Task description >>
Return the data exactly, without pictures.

Material for this exercise >>
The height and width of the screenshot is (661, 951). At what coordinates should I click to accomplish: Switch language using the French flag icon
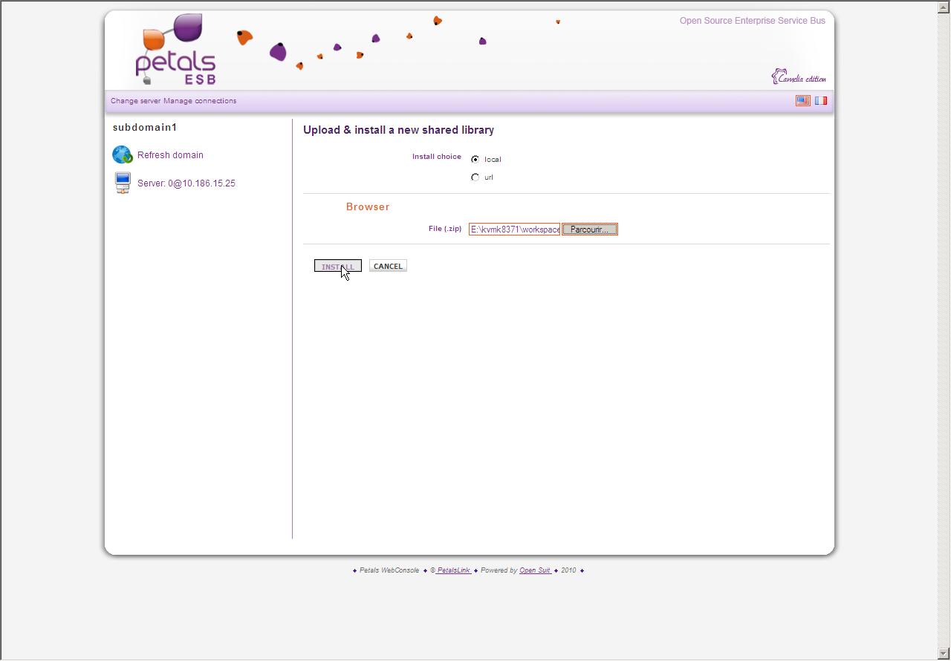[820, 101]
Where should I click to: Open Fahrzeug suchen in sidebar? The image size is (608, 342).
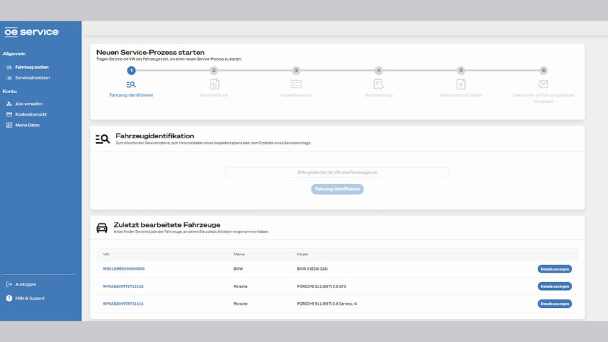coord(32,67)
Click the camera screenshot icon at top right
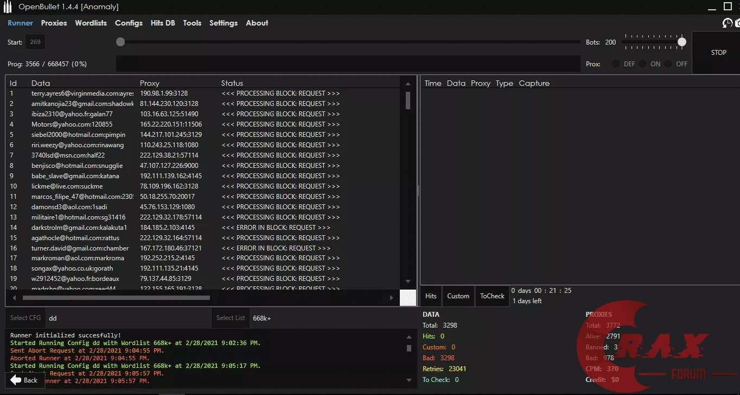The height and width of the screenshot is (395, 740). 738,23
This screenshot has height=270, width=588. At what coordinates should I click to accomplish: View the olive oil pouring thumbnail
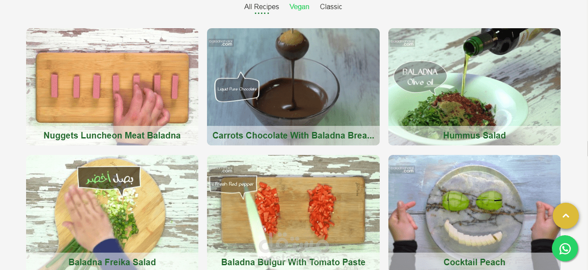(x=474, y=78)
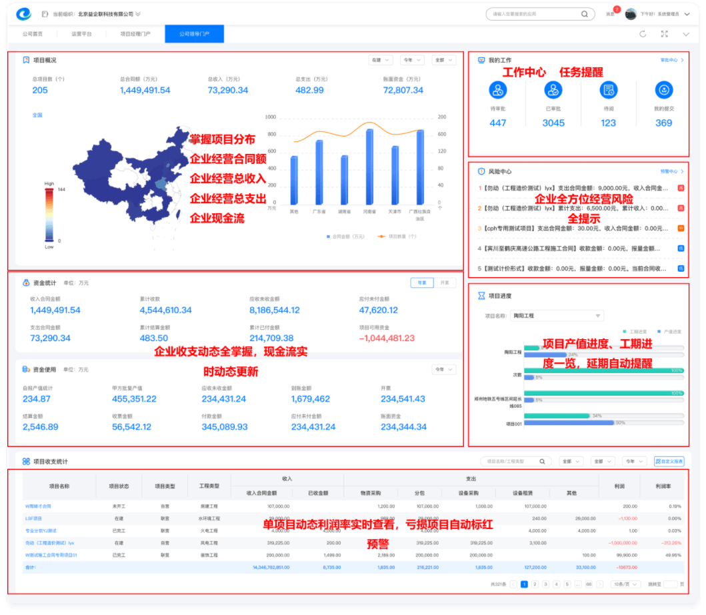Open the 今年 dropdown in 资金使用
Image resolution: width=706 pixels, height=615 pixels.
(x=443, y=369)
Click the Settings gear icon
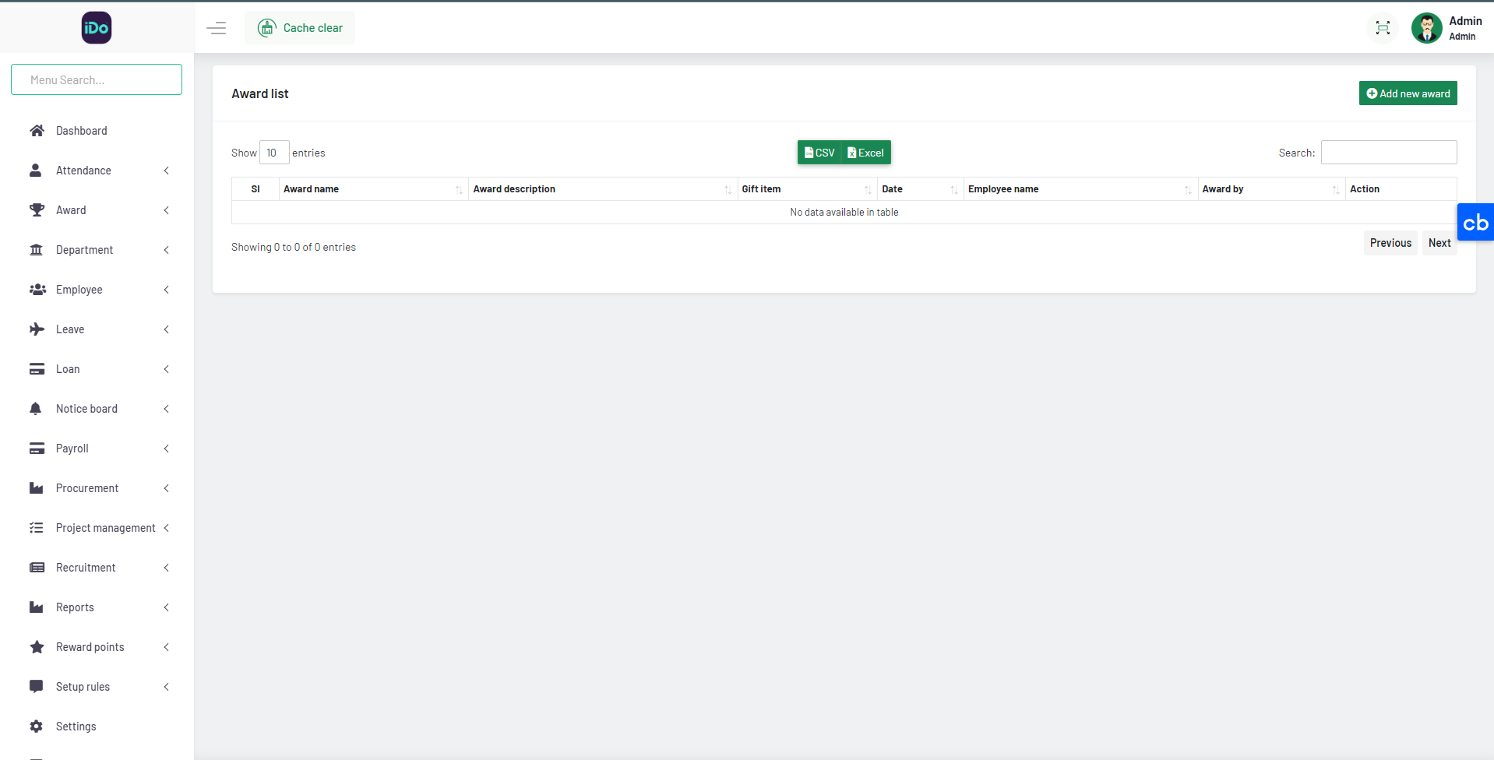Screen dimensions: 1494x760 pos(37,727)
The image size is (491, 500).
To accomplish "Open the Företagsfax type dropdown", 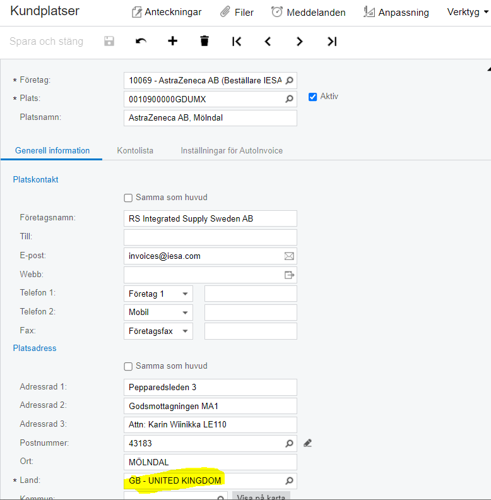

Solution >>
The height and width of the screenshot is (661, 951). At what coordinates should I click to accomplish: Switch language using the French flag icon
[820, 101]
Where should I click to: Open Fahrzeug suchen in sidebar? The image size is (608, 342).
coord(32,67)
Click the camera screenshot icon at top right
The height and width of the screenshot is (395, 740). 738,23
This screenshot has height=270, width=588. At what coordinates should I click to accomplish: View the olive oil pouring thumbnail
(x=474, y=78)
Open the 今年 dropdown in 资金使用
Image resolution: width=706 pixels, height=615 pixels.
(x=443, y=369)
Click the Settings gear icon
Screen dimensions: 1494x760 pos(37,727)
The image size is (491, 500).
To accomplish "Open the Företagsfax type dropdown", 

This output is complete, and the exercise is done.